Morrill Road Project Requires Complete Street Solutions to Address Unique Challenges
At the request of ISU officials, Snyder & Associates completed a corridor study with the primary goal of creating a “Complete Street” design in a campus setting. The existing use of the roadway consisted of one-way vehicle traffic, including numerous CyRide buses passing along the corridor. Two-way bicycle traffic shared one, narrow lane, creating a less-than-ideal situation. Also, the heavy, student pedestrian traffic along the route needed to be a chief concern for the new design.
In addition, several special situations had to be taken into consideration during the design and construction of the project, including:
- The need to maintain several pedestrian crossings during construction to allow full access through campus.
- Maintaining the current level of available parking spaces along the corridor to meet the high-priority parking needs.
- Minimizing any disruption to a major communications duct bank that ran the length of the corridor and the reconstruction of an electrical vault had to remain energized during the project.
- The need for updated lighting along the corridor.
Design Expertise Creates a Better Campus Experience
The final design created by Snyder & Associates maintained the one-way vehicle traffic, but added a one-way, contra-flow bicycle lane for northbound bike traffic, greatly improving bicycle safety. The width of the adjacent sidewalks was increased and an additional walkway was constructed to accommodate the high volume of pedestrian traffic. The extra walkway was designed to help minimize pedestrian crossings. As needed, three pedestrian crossings remained open during the entire construction process.
Parking along the corridor was also greatly improved in the final design. It not only maintained the number of parking stalls by using a combination of parallel and diagonal parking spaces, the new design also relocated several spaces which opened up the view in front of Beardshear Hall. The alignment of the roadway was designed to minimize the disruption of the communications duct running the length of the corridor. This also helped to address the reconstruction of the electrical vault. Crews were able to keep it energized at all times throughout the project.
As part of the study, Snyder & Associates provided Iowa State University a photometric analysis for various lighting options within the corridor. The University chose to replace the existing lights with new, decorative poles and LED fixtures.
Additional Improvements Decrease Future Costs
Snyder & Associates advanced a Developmental Specification, subsequently approved by the Iowa DOT, for the use of a High Build, Waterborne traffic paint for all pavement markings.
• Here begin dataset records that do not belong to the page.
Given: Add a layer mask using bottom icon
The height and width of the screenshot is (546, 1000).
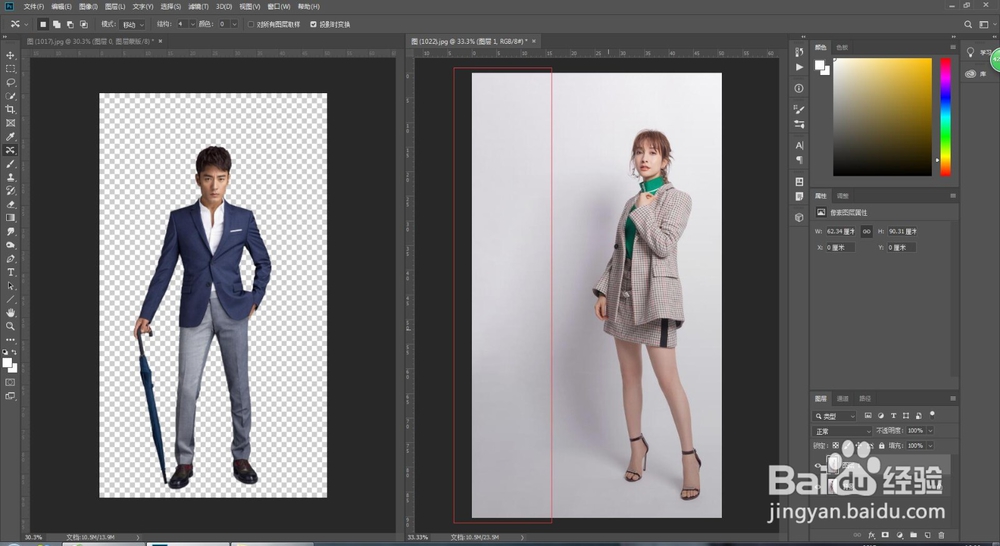Looking at the screenshot, I should [x=885, y=535].
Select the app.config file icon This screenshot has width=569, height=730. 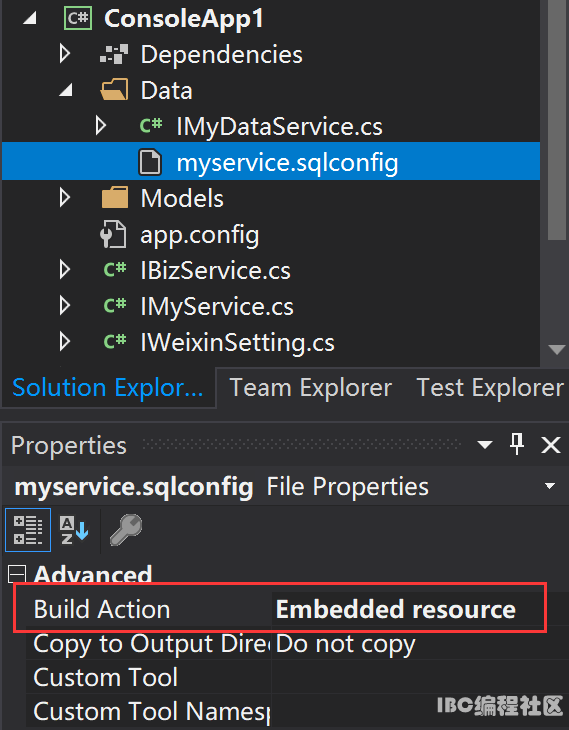(x=113, y=234)
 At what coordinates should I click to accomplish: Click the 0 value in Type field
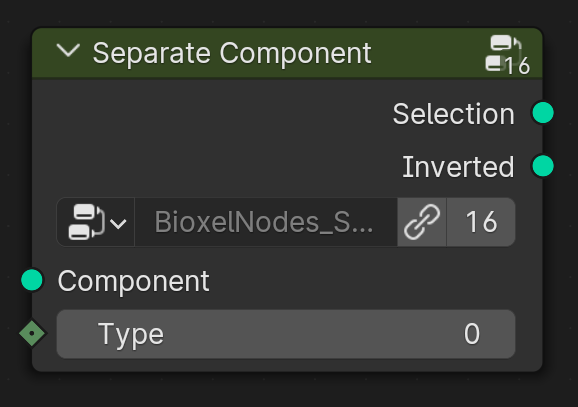click(x=472, y=334)
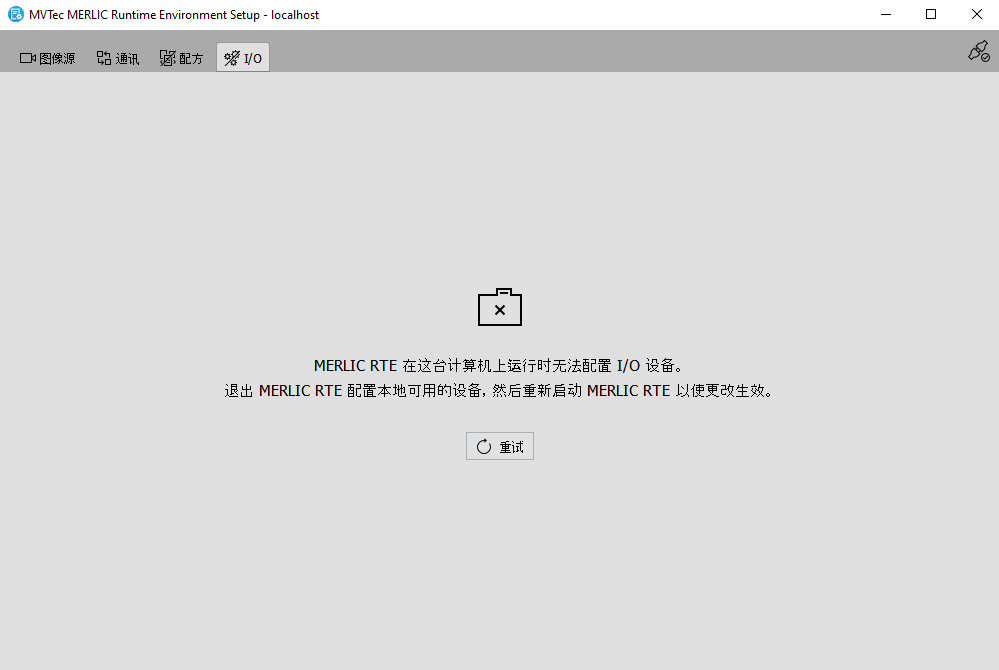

The pavement markings also included pavement grooving to extend the life of the markings. Additionally, the overall width of the roadway was reduced from 24′ to 20′. Due to this decrease in hard surface area, the amount of stormwater piping and intakes were minimized. Both of these features incorporated by our firm greatly reduced future maintenance costs for the University.
Funding Assistance Provided by Snyder & Associates
In addition to the normal services provided by our firm for this project, which included the initial topographic survey and full-time construction oversight, Snyder & Associates also developed a concept statement for the University to acquire Iowa DOT Institutional Roads funding that helped pay for the project. Due to the amount of construction required on the Morrill Road project and critical time constraints, work began during the spring semester. The road was opened to traffic one week prior to the following fall semester.